Selected passage:
= = = =

How to create a custom Retriever
Overview
Many LLM applications involve retrieving information from external data sources using a Retriever.
A retriever is responsible for retrieving a list of relevant Documents to a given user query
.
The retrieved documents are often formatted into prompts that are fed into an LLM, allowing the LLM to use the information in the to generate an appropriate response (e.g., answering a user question based on a knowledge base).
Interface
To create your own retriever, you need to extend the BaseRetriever
class and implement the following methods:
Method | Description | Required/Optional |
---|---|---|
_get_relevant_documents | Get documents relevant to a query. | Required |
_aget_relevant_documents | Implement to provide async native support. | Optional |
The logic inside of _get_relevant_documents
can involve arbitrary calls to a database or to the web using requests.
By inherting from BaseRetriever
, your retriever automatically becomes a LangChain Runnable and will gain the standard Runnable
functionality out of the box!
You can use a RunnableLambda
or RunnableGenerator
to implement a retriever.
The main benefit of implementing a retriever as a BaseRetriever
vs. a RunnableLambda
(a custom runnable function) is that a BaseRetriever
is a well
known LangChain entity so some tooling for monitoring may implement specialized behavior for retrievers. Another difference
is that a BaseRetriever
will behave slightly differently from RunnableLambda
in some APIs; e.g., the start
event
in astream_events
API will be on_retriever_start
instead of on_chain_start
.
Example
Let's implement a toy retriever that returns all documents whose text contains the text in the user query.
from typing import List
from langchain_core.callbacks import CallbackManagerForRetrieverRun
from langchain_core.documents import Document
from langchain_core.retrievers import BaseRetriever
class ToyRetriever(BaseRetriever):
"""A toy retriever that contains the top k documents that contain the user query.
This retriever only implements the sync method _get_relevant_documents.
If the retriever were to involve file access or network access, it could benefit
from a native async implementation of `_aget_relevant_documents`.
As usual, with Runnables, there's a default async implementation that's provided
that delegates to the sync implementation running on another thread.
"""
documents: List[Document]
"""List of documents to retrieve from."""
k: int
"""Number of top results to return"""
def _get_relevant_documents(
self, query: str, *, run_manager: CallbackManagerForRetrieverRun
) -> List[Document]:
"""Sync implementations for retriever."""
matching_documents = []
for document in documents:
if len(matching_documents) > self.k:
return matching_documents
if query.lower() in document.page_content.lower():
matching_documents.append(document)
return matching_documents
# Optional: Provide a more efficient native implementation by overriding
# _aget_relevant_documents
# async def _aget_relevant_documents(
# self, query: str, *, run_manager: AsyncCallbackManagerForRetrieverRun
# ) -> List[Document]:
# """Asynchronously get documents relevant to a query.
# Args:
# query: String to find relevant documents for
# run_manager: The callbacks handler to use
# Returns:
# List of relevant documents
# """

= = = =

Data listing:
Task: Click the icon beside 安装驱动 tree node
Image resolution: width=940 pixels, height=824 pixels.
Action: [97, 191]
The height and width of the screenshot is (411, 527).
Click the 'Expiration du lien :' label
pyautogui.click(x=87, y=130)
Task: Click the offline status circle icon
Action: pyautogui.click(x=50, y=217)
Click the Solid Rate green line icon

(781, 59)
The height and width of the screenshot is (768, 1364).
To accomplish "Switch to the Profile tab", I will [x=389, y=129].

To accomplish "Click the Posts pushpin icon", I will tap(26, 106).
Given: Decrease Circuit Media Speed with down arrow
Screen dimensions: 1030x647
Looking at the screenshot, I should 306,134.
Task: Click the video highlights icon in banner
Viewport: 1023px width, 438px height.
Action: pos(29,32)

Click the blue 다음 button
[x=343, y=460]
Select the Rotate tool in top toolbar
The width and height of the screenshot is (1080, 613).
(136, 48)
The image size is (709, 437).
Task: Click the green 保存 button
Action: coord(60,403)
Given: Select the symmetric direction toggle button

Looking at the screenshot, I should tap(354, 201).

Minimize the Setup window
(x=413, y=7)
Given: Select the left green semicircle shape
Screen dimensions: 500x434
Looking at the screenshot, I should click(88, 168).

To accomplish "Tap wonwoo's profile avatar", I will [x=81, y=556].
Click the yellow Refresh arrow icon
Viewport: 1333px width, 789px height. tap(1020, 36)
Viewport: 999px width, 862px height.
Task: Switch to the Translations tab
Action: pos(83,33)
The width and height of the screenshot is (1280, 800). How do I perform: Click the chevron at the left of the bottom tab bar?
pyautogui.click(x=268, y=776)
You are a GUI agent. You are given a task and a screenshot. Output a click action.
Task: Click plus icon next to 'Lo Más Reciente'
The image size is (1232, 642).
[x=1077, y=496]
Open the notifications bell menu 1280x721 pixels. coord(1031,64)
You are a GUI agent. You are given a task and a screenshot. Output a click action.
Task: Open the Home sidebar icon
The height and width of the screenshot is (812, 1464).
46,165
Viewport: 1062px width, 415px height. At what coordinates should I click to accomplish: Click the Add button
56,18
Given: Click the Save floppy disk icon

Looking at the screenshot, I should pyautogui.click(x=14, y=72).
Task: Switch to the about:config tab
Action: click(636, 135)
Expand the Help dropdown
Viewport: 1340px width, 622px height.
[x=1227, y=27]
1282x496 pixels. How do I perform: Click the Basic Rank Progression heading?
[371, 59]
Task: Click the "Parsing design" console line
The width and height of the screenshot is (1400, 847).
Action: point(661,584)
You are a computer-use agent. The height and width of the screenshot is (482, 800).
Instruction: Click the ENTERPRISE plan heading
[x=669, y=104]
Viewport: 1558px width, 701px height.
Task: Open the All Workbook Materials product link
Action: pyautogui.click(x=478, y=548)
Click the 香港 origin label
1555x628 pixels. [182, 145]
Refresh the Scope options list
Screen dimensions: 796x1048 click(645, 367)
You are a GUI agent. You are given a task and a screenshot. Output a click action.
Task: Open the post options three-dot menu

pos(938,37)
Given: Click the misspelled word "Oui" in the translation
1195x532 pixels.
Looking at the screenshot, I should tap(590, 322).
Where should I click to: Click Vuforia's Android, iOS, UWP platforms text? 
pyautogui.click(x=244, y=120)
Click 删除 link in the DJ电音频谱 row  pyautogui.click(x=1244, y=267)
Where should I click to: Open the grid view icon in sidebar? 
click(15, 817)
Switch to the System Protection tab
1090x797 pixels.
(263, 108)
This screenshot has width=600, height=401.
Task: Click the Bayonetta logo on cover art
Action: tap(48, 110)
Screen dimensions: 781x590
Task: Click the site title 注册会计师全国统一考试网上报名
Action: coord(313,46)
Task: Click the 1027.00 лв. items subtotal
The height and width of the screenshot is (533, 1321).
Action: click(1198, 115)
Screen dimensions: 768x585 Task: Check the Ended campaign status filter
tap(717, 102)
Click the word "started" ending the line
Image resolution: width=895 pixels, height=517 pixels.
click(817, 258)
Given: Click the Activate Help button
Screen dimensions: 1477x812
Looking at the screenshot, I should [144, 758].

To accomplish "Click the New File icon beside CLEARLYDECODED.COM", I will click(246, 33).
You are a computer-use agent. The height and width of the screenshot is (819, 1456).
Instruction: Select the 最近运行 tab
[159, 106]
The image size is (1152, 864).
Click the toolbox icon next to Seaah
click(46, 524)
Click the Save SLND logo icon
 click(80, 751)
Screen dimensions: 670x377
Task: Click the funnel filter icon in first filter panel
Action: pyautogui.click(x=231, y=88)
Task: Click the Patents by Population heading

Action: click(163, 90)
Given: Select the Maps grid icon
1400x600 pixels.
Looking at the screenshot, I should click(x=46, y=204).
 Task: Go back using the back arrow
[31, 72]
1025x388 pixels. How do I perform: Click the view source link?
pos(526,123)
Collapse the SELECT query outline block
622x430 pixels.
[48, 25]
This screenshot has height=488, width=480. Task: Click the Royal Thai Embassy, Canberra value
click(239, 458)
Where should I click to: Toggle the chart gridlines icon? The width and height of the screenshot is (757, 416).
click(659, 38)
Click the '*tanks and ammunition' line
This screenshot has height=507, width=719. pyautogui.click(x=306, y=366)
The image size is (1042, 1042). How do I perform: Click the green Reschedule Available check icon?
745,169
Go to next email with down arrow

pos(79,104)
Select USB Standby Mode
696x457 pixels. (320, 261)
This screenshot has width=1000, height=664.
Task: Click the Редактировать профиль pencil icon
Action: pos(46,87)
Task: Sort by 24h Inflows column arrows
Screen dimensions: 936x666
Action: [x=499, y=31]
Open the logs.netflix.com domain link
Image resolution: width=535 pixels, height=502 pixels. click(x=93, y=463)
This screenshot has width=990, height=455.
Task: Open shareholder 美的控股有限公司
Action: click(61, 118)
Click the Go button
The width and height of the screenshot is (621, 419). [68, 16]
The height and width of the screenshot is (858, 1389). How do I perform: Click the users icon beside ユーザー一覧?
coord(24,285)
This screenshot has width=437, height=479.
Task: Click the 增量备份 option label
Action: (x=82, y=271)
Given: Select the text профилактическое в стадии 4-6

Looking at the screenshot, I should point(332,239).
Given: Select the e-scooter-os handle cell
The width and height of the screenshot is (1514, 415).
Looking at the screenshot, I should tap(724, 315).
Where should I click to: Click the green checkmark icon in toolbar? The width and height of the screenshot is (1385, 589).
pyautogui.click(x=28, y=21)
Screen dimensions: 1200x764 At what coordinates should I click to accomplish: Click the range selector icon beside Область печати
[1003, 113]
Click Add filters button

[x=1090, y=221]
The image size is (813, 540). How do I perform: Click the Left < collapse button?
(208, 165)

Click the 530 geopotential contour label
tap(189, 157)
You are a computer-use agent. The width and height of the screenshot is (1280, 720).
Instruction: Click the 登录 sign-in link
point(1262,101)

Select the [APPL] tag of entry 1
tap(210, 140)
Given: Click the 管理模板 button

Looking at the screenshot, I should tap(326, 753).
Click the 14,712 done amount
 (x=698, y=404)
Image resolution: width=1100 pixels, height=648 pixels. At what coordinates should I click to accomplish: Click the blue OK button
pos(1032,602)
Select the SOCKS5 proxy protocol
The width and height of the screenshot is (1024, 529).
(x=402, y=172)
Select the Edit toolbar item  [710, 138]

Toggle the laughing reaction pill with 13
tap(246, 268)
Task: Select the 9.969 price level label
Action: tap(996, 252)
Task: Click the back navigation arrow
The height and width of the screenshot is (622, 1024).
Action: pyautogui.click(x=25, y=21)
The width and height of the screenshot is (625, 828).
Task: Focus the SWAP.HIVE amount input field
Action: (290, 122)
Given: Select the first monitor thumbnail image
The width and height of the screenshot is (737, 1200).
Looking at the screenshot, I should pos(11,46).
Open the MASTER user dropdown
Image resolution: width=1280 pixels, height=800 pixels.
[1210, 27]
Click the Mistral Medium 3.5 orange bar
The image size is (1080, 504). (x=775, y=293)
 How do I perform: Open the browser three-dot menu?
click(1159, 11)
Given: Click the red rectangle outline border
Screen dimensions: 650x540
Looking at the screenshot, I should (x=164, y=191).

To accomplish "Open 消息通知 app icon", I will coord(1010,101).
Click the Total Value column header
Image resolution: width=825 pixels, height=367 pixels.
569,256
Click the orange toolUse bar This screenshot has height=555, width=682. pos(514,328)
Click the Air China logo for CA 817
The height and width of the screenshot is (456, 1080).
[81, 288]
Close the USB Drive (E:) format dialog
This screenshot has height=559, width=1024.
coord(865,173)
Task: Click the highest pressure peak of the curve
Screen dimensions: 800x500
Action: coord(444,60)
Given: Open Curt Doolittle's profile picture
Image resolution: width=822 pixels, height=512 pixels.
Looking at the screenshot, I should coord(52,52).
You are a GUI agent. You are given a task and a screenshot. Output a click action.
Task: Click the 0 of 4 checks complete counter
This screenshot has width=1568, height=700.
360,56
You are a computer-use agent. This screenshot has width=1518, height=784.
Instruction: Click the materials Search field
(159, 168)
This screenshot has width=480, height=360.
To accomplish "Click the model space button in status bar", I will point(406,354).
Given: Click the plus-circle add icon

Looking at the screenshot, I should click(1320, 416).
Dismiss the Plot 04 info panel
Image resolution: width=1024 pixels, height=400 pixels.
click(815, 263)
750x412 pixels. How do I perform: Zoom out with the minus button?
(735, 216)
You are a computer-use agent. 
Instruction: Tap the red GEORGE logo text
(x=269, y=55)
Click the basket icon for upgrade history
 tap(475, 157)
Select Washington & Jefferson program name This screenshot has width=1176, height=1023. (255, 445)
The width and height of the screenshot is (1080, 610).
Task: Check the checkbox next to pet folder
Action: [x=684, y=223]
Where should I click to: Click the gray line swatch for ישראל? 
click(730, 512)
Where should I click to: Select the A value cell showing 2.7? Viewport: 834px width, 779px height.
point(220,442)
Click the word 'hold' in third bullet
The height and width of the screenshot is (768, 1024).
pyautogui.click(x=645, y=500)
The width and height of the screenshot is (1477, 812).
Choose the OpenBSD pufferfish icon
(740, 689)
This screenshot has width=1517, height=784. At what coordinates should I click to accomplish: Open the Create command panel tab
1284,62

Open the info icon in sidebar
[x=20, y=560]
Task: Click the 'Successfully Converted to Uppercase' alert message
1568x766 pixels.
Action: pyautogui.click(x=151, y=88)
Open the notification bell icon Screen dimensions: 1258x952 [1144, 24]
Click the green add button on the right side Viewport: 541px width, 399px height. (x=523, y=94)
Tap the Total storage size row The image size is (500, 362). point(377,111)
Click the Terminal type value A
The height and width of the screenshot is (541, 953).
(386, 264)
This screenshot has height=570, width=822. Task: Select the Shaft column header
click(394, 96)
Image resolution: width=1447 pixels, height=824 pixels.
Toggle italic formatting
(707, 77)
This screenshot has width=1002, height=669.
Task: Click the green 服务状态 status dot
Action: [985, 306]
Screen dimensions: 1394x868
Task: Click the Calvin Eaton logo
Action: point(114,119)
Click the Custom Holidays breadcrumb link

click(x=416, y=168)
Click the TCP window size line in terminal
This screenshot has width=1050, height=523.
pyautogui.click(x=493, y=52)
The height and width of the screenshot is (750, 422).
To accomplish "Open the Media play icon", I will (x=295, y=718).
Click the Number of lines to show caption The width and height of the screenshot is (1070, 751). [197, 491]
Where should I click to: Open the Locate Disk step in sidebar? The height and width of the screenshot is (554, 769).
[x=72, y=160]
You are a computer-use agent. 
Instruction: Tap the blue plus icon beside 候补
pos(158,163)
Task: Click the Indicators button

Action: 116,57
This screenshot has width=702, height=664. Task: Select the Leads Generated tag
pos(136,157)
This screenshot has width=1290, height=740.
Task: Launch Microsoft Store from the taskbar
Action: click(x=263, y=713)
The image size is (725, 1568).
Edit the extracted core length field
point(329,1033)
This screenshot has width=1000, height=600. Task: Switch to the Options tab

= = = =

Requirement: Pick up the guide on creating a custom retriever right after its last line and keep writing it.

Answer to this exercise:
Test it 🧪
documents = [
Document(
page_content="Dogs are great companions, known for their loyalty and friendliness.",
metadata={"type": "dog", "trait": "loyalty"},
),
Document(
page_content="Cats are independent pets that often enjoy their own space.",
metadata={"type": "cat", "trait": "independence"},
),
Document(
page_content="Goldfish are popular pets for beginners, requiring relatively simple care.",
metadata={"type": "fish", "trait": "low maintenance"},
),
Document(
page_content="Parrots are intelligent birds capable of mimicking human speech.",
metadata={"type": "bird", "trait": "intelligence"},
),
Document(
page_content="Rabbits are social animals that need plenty of space to hop around.",
metadata={"type": "rabbit", "trait": "social"},
),
]
retriever = ToyRetriever(documents=documents, k=3)
retriever.invoke("that")
[Document(page_content='Cats are independent pets that often enjoy their own space.', metadata={'type': 'cat', 'trait': 'independence'}),
Document(page_content='Rabbits are social animals that need plenty of space to hop around.', metadata={'type': 'rabbit', 'trait': 'social'})]
It's a runnable so it'll benefit from the standard Runnable Interface! 🤩
await retriever.ainvoke("that")
[Document(page_content='Cats are independent pets that often enjoy their own space.', metadata={'type': 'cat', 'trait': 'independence'}),
Document(page_content='Rabbits are social animals that need plenty of space to hop around.', metadata={'type': 'rabbit', 'trait': 'social'})]
retriever.batch(["dog", "cat"])
[[Document(page_content='Dogs are great companions, known for their loyalty and friendliness.', metadata={'type': 'dog', 'trait': 'loyalty'})],
[Document(page_content='Cats are independent pets that often enjoy their own space.', metadata={'type': 'cat', 'trait': 'independence'})]]
async for event in retriever.astream_events("bar", version="v1"):
print(event)
{'event': 'on_retriever_start', 'run_id': 'f96f268d-8383-4921-b175-ca583924d9ff', 'name': 'ToyRetriever', 'tags': [], 'metadata': {}, 'data': {'input': 'bar'}}
{'event': 'on_retriever_stream', 'run_id': 'f96f268d-8383-4921-b175-ca583924d9ff', 'tags': [], 'metadata': {}, 'name': 'ToyRetriever', 'data': {'chunk': []}}
{'event': 'on_retriever_end', 'name': 'ToyRetriever', 'run_id': 'f96f268d-8383-4921-b175-ca583924d9ff', 'tags': [], 'metadata': {}, 'data': {'output': []}}
Contributing
We appreciate contributions of interesting retrievers!
Here's a checklist to help make sure your contribution gets added to LangChain:
Documentation:
- The retriever contains doc-strings for all initialization arguments, as these will be surfaced in the API Reference.
- The class doc-string for the model contains a link to any relevant APIs used for the retriever (e.g., if the retriever is retrieving from wikipedia, it'll be good to link to the wikipedia API!)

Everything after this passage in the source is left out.